Today, I stumbled on an interesting paper claiming that ‘Hallucination is Inevitable’, i.e. that it’s not possible to completely eradicate the fabrication of false ‘facts’ in LLMs. Now, this is only on the arXiv so far, so hasn’t passed peer review, but their basic argument is surprisingly simple—essentially, they restrict themselves to a setting of formalizable ‘ground truth’ functions, then consider all possible LLM outputs, and employ a diagonalization argument to show that there are always ground truths that the LLM can’t perfectly match, i.e. where it produces false outputs.
If this is right, then there remains the question of practical relevance. The authors propose some pretty impactful limitations, e.g. that “without human control, LLMs cannot be used automatically in any safety-critical decision-making”, which would for instance forestall the project of using LLMs to make decisions in self-driving cars. But I’m not sure if that’s actually warranted by their result: what they establish is that for any LLM, there exists some ground truth on which it hallucinates, but that alone doesn’t give any indication on the frequency of hallucinations—a car that hallucinates once every thousand years would still be vastly safer than anything on the road today. I wonder if it’s actually possible, say by some technique that uses a formalized version of Berry’s paradox, to get some more quantitative result.

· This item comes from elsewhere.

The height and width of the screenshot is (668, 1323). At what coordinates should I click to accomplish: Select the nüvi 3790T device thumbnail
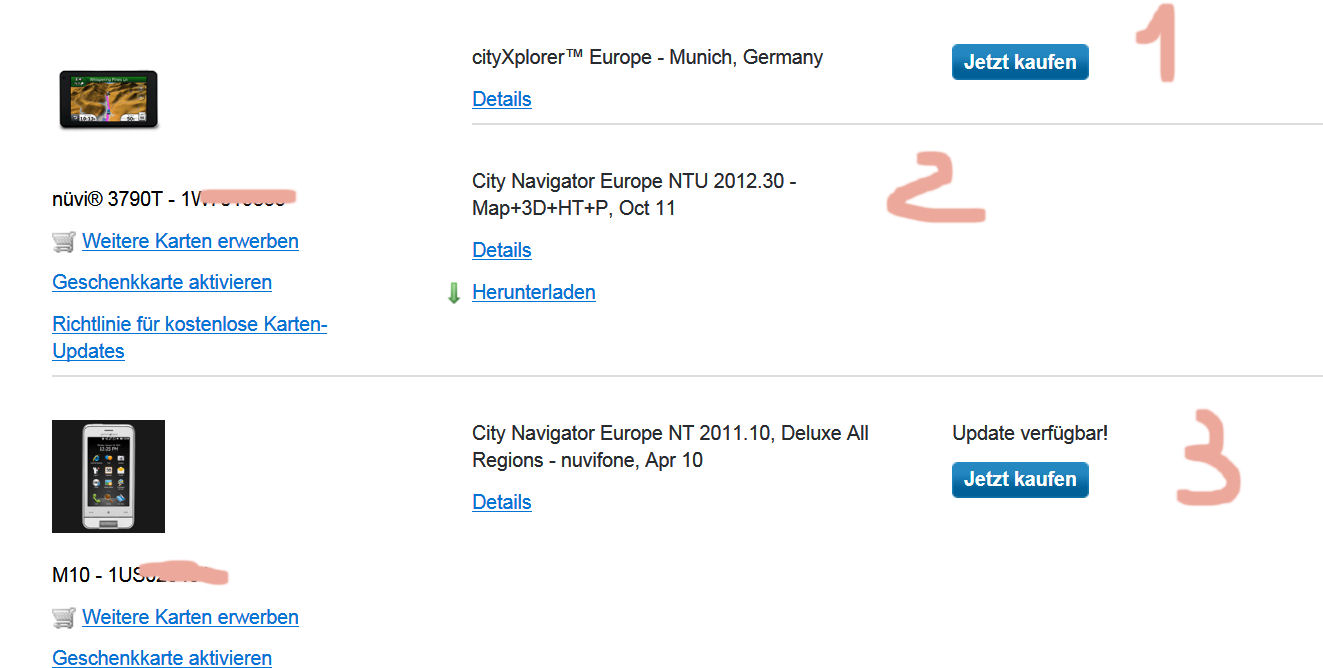tap(108, 100)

Otherwise, we might be in a situation similar to the one with Rice’s theorem: essentially, it’s impossible to decide what any given piece of code will do. Hence, debugging is, strictly speaking, impossible; nevertheless, many people do it every day. So one might wonder if we’re just going to get used to LLM hallucinations in the same way, if we can keep them infrequent enough to make them irrelevant for all practical purposes.
More interesting is perhaps the question of what this says regarding the difference between humans and LLMs. Do humans hallucinate (in the LLM-sense)? For an LLM, the difference between a hallucination and a genuine item of knowledge is utterly opaque: it will ‘believe’ one just as fervently as the other. Humans, obviously, are also often mistaken, and may be unaware of it—although we can also often associate a kind of epistemic confidence to our utterances, as when the phone-a-friend on Who Wants to Be a Millionaire? claims to be 80% certain of their answer. Is that an advantage we have over LLMs, or is that mistaken childhood memory or another confabulation just the same thing as an LLM hallucination?